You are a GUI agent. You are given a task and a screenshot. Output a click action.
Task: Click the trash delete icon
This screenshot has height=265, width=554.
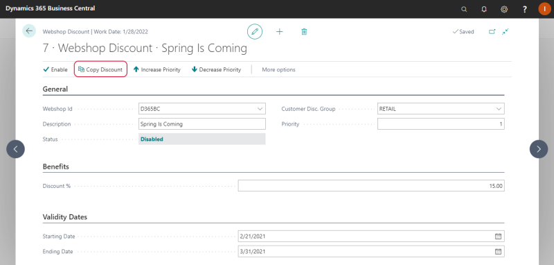pos(304,31)
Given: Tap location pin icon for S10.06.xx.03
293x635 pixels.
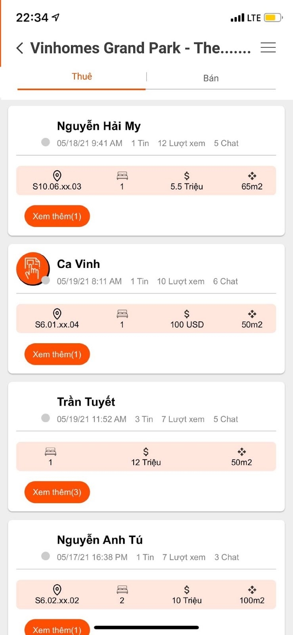Looking at the screenshot, I should 57,175.
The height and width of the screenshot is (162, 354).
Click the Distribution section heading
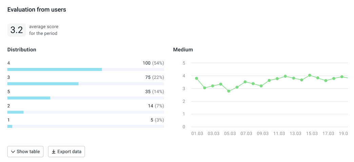pyautogui.click(x=22, y=50)
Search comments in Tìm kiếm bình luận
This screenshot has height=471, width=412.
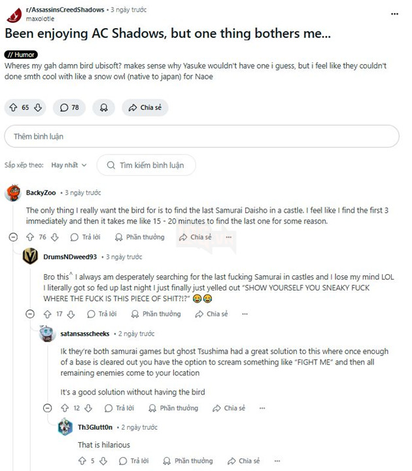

- _TASK TO COMPLETE_
Write the material above out again exactly. Omit every image.

- _FINISHED TASK_
You are a GUI agent. You are given a task and a screenshot. Output a click action.
Task: Click the trash delete icon
This screenshot has height=265, width=554.
pos(304,31)
Given: Tap location pin icon for S10.06.xx.03
293x635 pixels.
Looking at the screenshot, I should 57,175.
The height and width of the screenshot is (162, 354).
Click the Distribution section heading
pyautogui.click(x=22, y=50)
Search comments in Tìm kiếm bình luận
This screenshot has height=471, width=412.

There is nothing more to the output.